→ Work to complete: Every line from the one with "This screenshot has height=723, width=1024." through the end of the entries below must be retyped exactly, and only those lines. The pictures are not part of the copy.
# # # # #
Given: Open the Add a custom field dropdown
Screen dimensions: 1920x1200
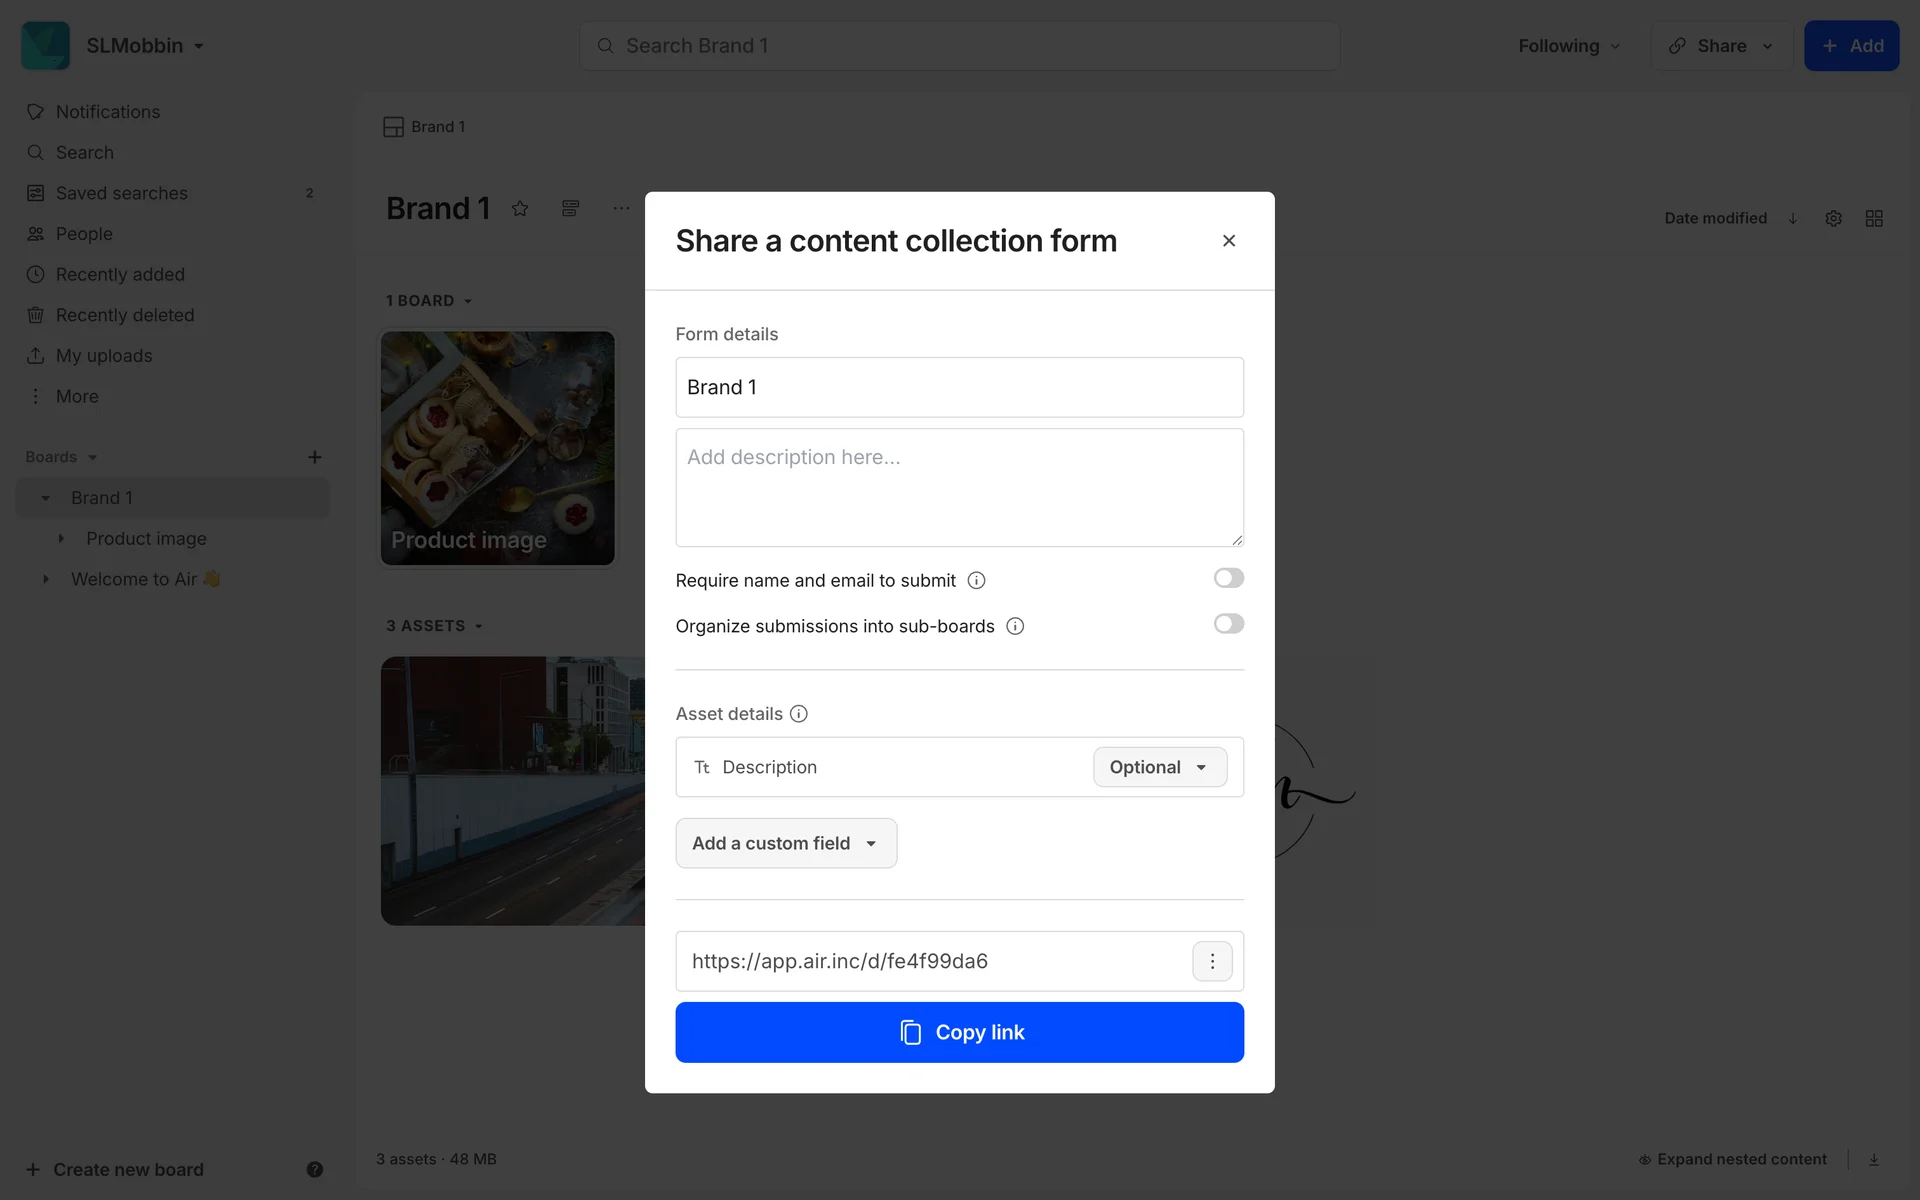Looking at the screenshot, I should coord(786,843).
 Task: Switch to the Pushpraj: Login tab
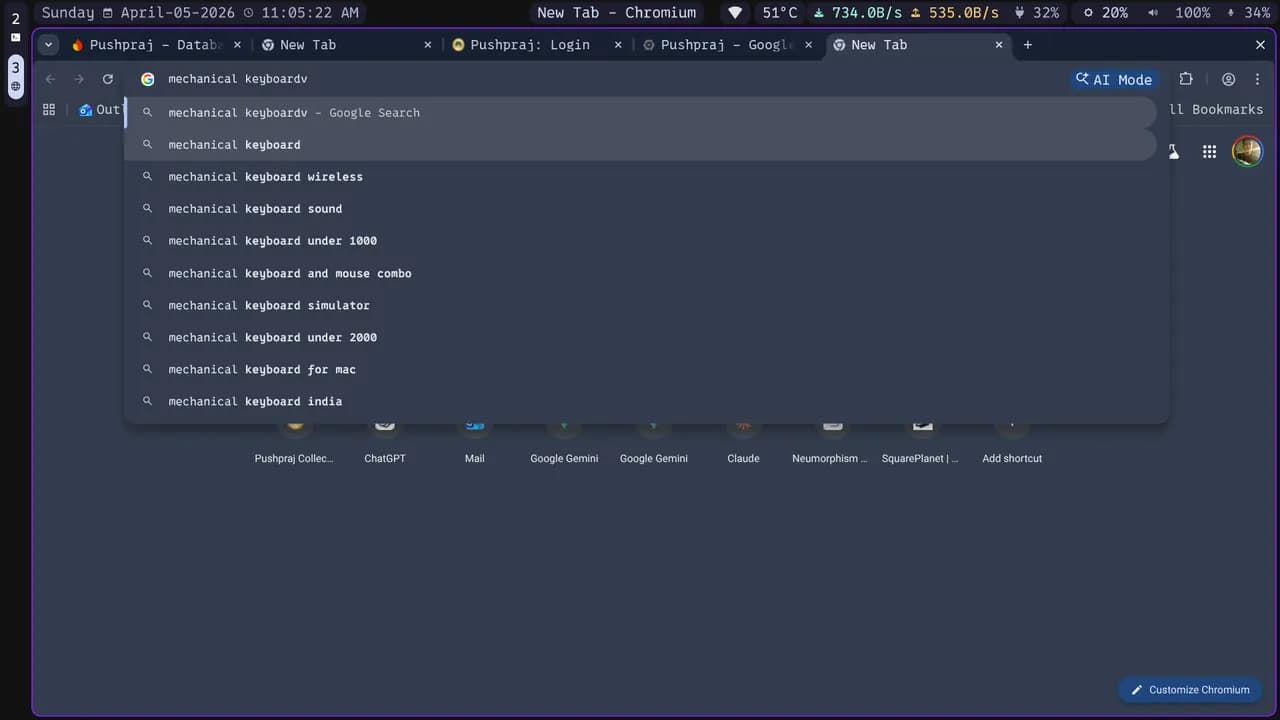[x=530, y=45]
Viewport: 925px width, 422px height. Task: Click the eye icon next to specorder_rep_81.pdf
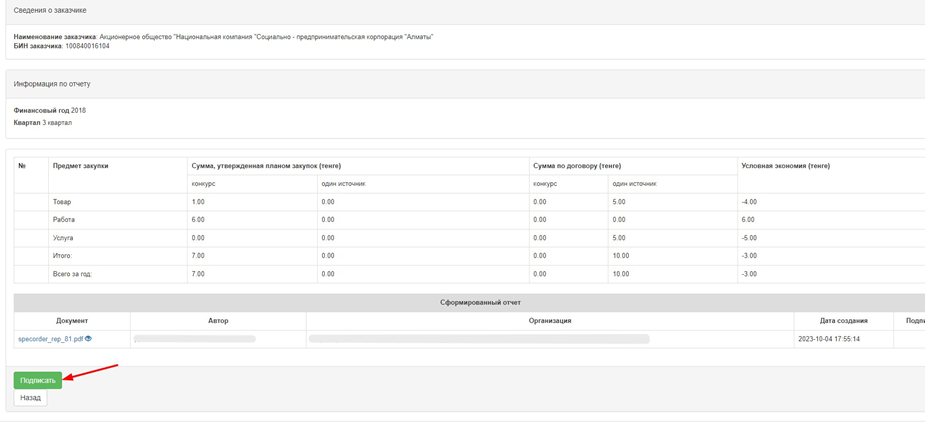click(x=88, y=339)
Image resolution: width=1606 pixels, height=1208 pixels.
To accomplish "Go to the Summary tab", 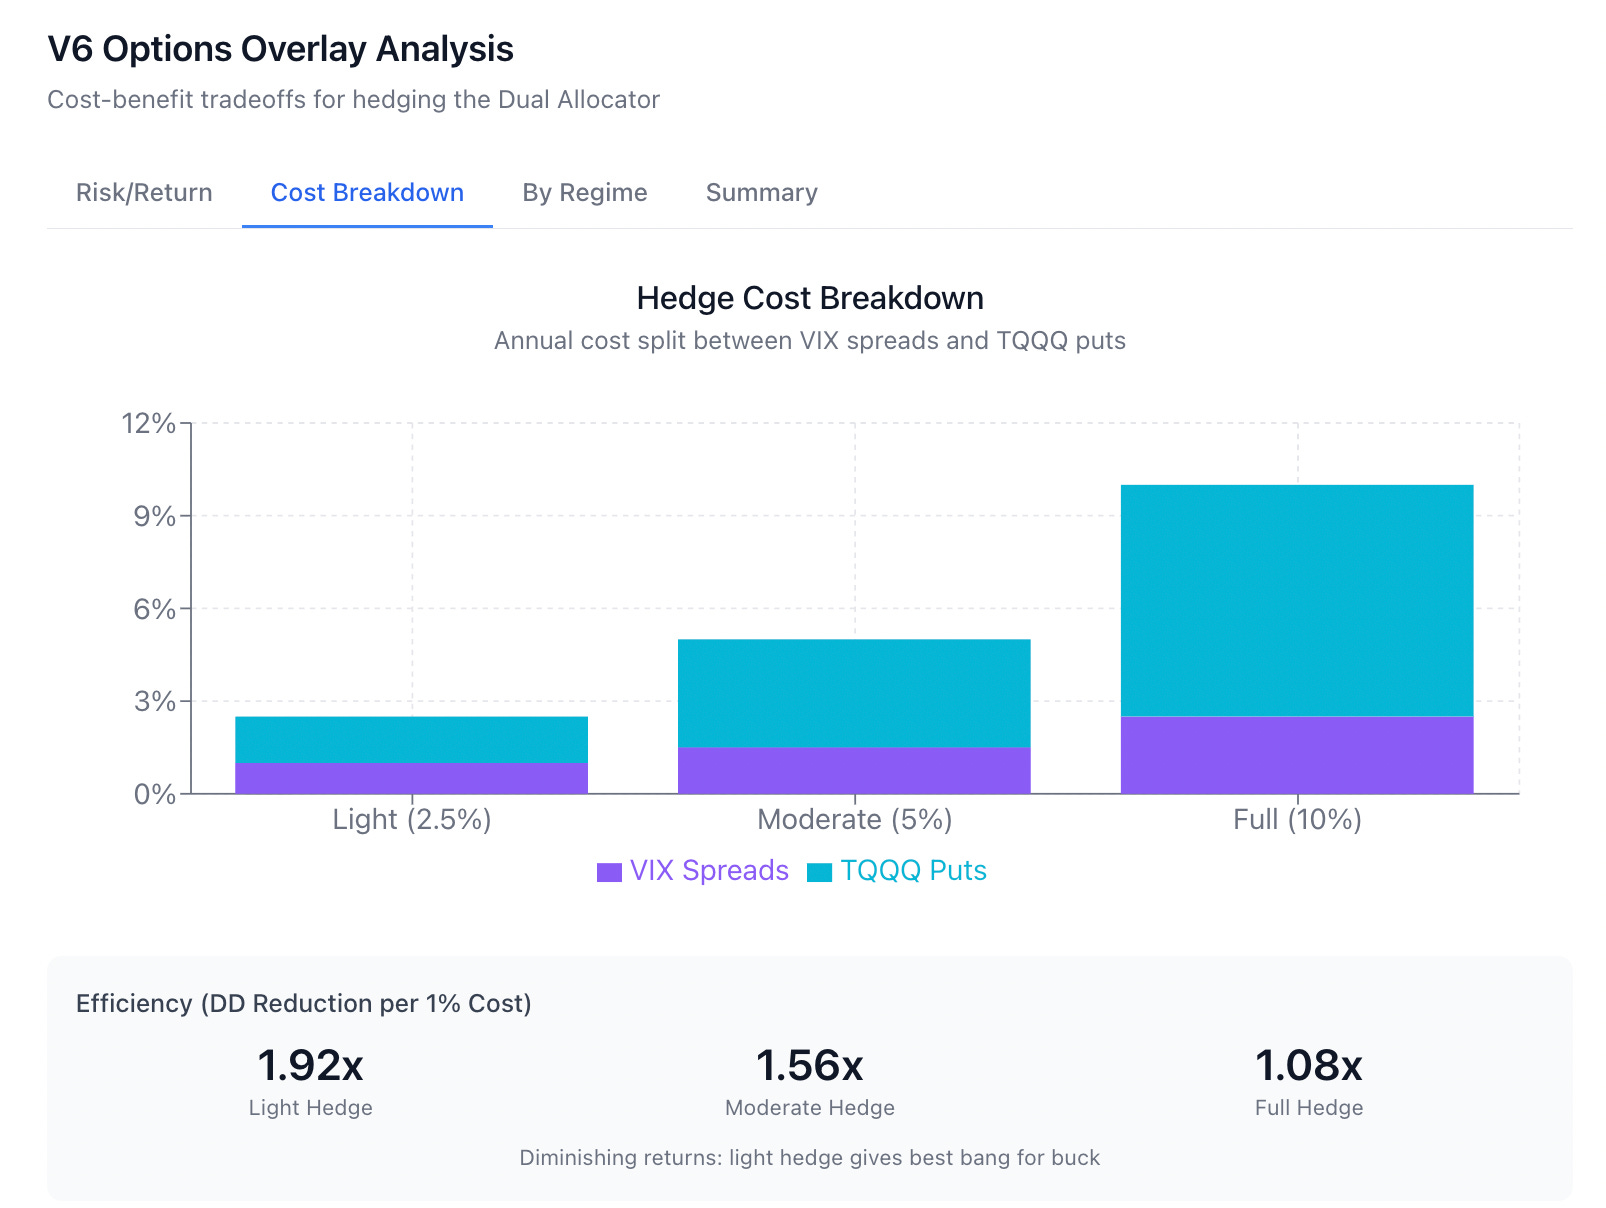I will tap(761, 192).
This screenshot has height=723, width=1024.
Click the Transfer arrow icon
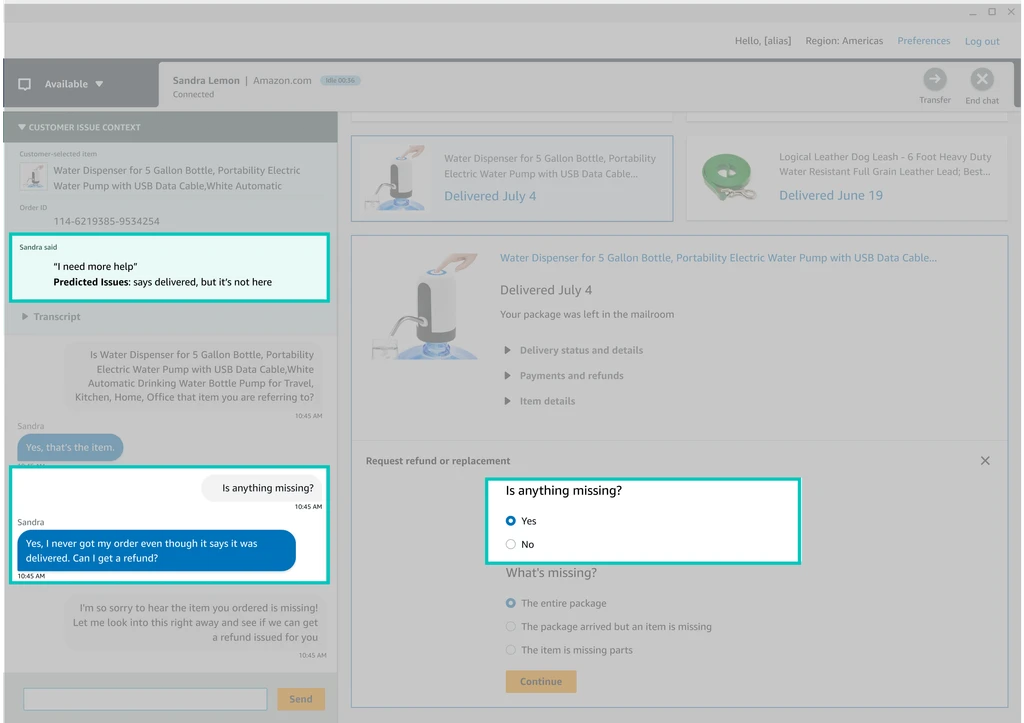[934, 80]
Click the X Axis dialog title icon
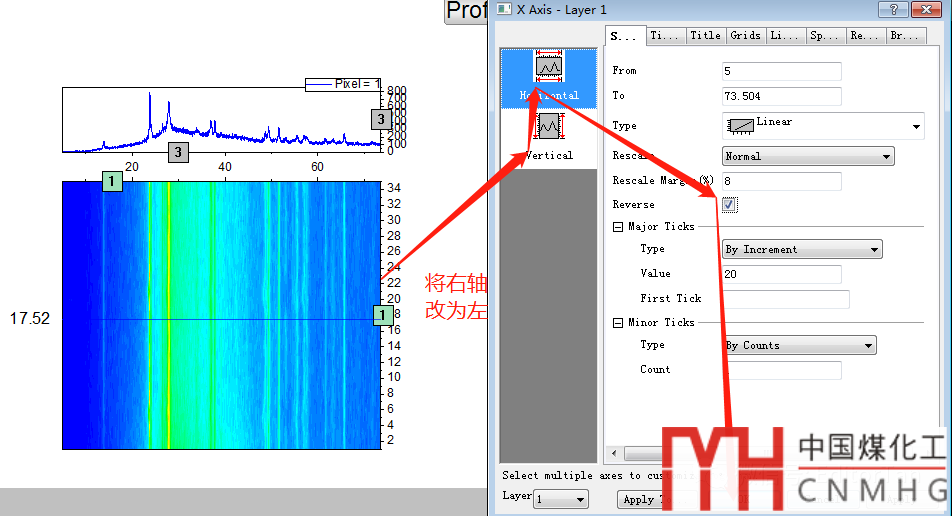 [x=503, y=9]
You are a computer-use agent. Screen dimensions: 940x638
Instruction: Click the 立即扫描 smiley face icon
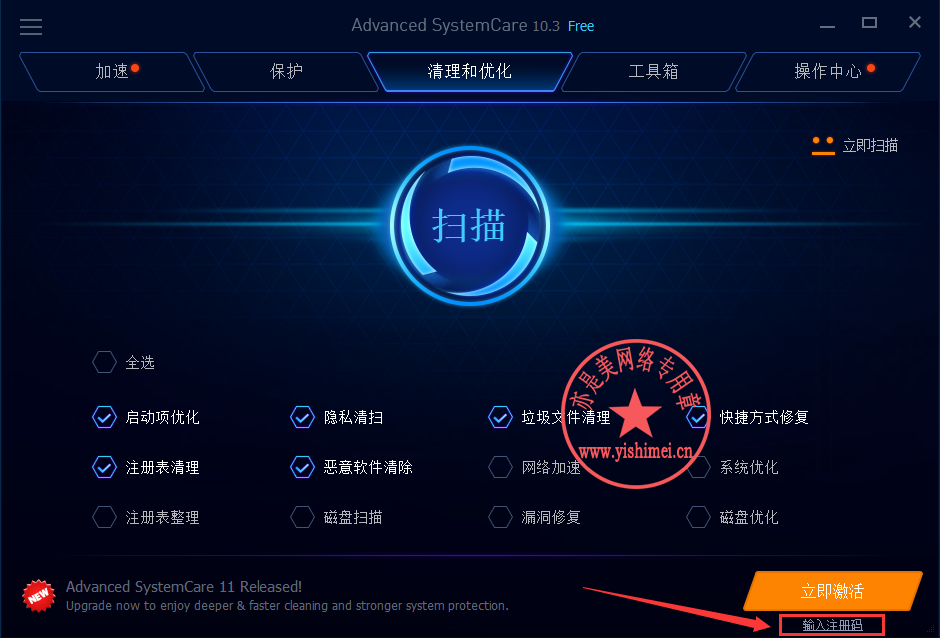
# # # # #
→ Result:
This screenshot has height=723, width=1024.
Click the Transfer arrow icon
[934, 80]
Click the X Axis dialog title icon
 [x=503, y=9]
You are a computer-use agent. Screen dimensions: 940x638
Instruction: Click the 立即扫描 smiley face icon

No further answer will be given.